Data development platform Encord is going beyond business analysis to become "the world's only multimodal AI data development platform."
On Thursday, the company announced new multi-modal data annotation capabilities for classifying audio and documents -- all in one interface. The update expands on Encord's existing support for medical, computer vision, and video data.
Also: I've tested a lot of AI tools for work. These 4 actually help me get more done every day
By now, AI chatbots and image generators are relatively commonplace. But it's much harder to generate convincing video or audio than it is to generate text. The AI industry is focused increasingly on multi-modal capabilities, especially with the release of features like ChatGPT's Voice Mode.
To fine-tune an AI model, you need quality -- and sometimes hyper-specific -- data. Text-based data doesn't provide the nuance these complex models need, and accuracy is even more important in high-stakes contexts like medicine. Builders need platforms that can annotate and evaluate all kinds of data -- video, audio, images, graphs, reports, retail listings, PDFs, and more, ideally in one place. Several of Encord's clients use the platform for medical images like MRI scans to develop better models for assisting doctors.
Having high-quality, well-annotated audio data helps build speech and emotion recognition models, and can even identify sounds. Video and audio AI products need increasingly sophisticated data support to achieve a human-like realism, whether in transcription or lip-syncing accuracy. For example, the AI text-to-video platform Synthesia uses Encord to develop training models for its lifelike AI avatars.
Encord's update includes new annotation and curation features for documents, audio files, vision, and medical data.
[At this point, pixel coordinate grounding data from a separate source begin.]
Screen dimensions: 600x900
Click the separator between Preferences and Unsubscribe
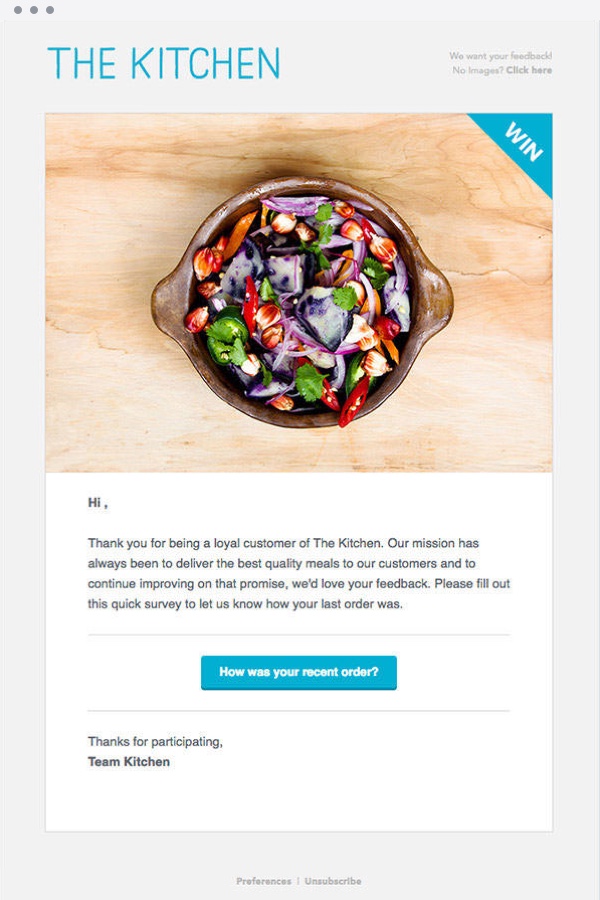pos(298,881)
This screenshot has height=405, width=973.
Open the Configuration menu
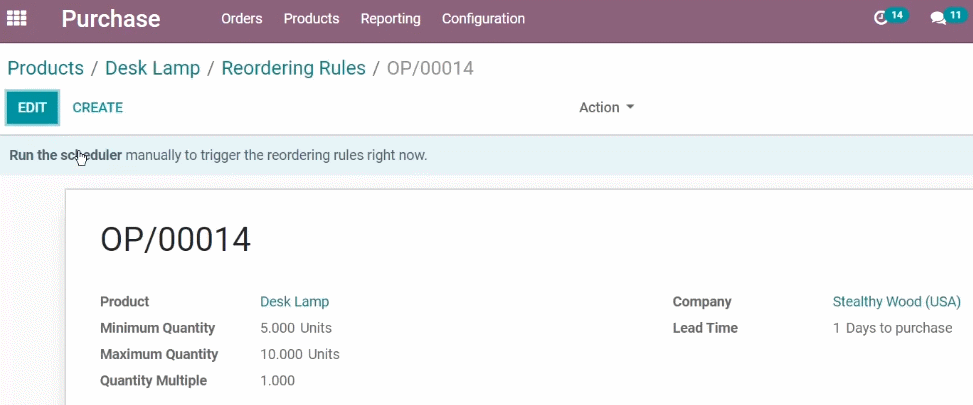click(x=483, y=18)
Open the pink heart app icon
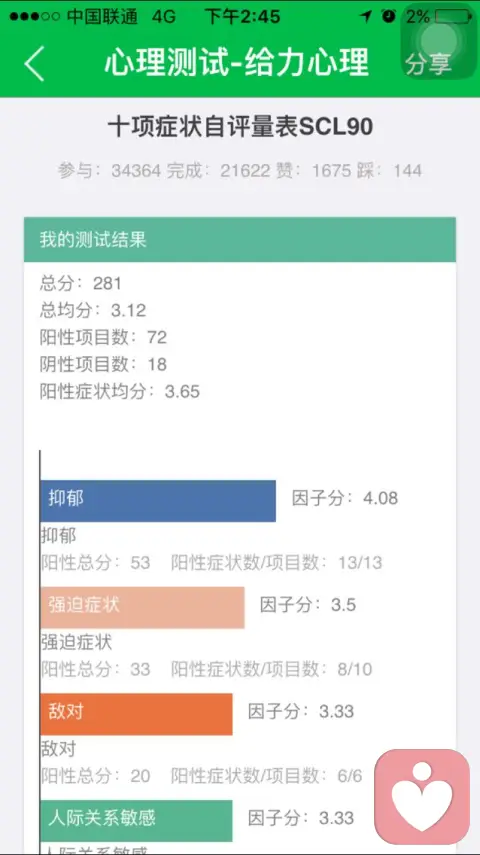This screenshot has height=855, width=480. (422, 797)
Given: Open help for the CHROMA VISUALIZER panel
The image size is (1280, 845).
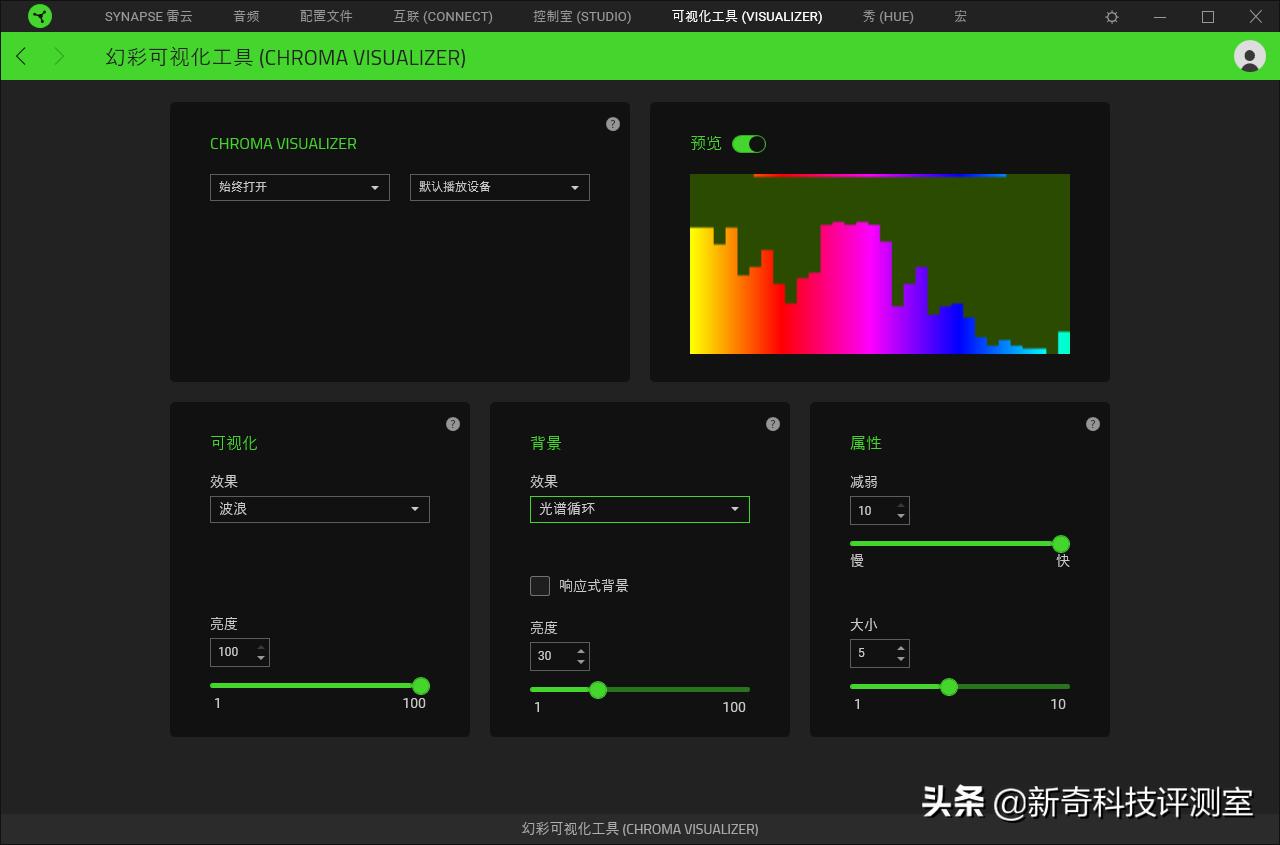Looking at the screenshot, I should pyautogui.click(x=613, y=124).
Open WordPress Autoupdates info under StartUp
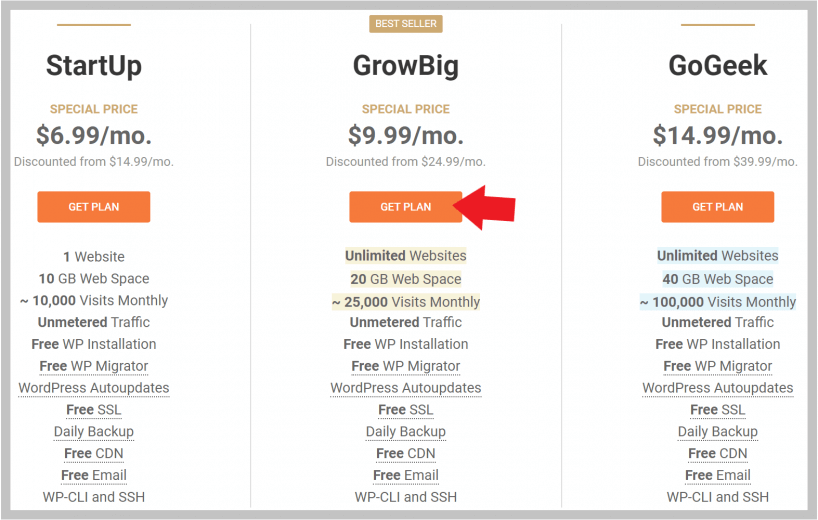Screen dimensions: 818x520 pyautogui.click(x=94, y=388)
With multimodal annotation, AI teams can customize an interface to review and edit different file types side by side. Currently, different data types often are siloed across multiple services and platforms, adding time and costs to data annotation. Encord already supports key data annotation categories such as entity recognition, translation, summarization, text classification, and sentiment analysis.
"It is time-consuming and often impossible for teams to gain visibility into large-scale datasets throughout model development due to a lack of integration and consistent interface to unify these siloed tools," the company said in the release.
Also: Organizations face mounting pressure to accelerate AI plans, despite lack of ROI
With Encord, AI teams can filter through their data to identify and curate exactly what they need to build a model. Its evaluation dashboard can also flag data that's hampering a model's performance so that teams can remove or replace it.
"On average, Encord customers use 35% smaller data sets, which leads to models performing 20% more accurately," an Encord rep told ZDNET via email.
In a demo, Encord co-founder and president Ulrik Stig Hansen told ZDNET that he sees the company's focus on quality and centralization as eventually enabling artificial general intelligence (AGI).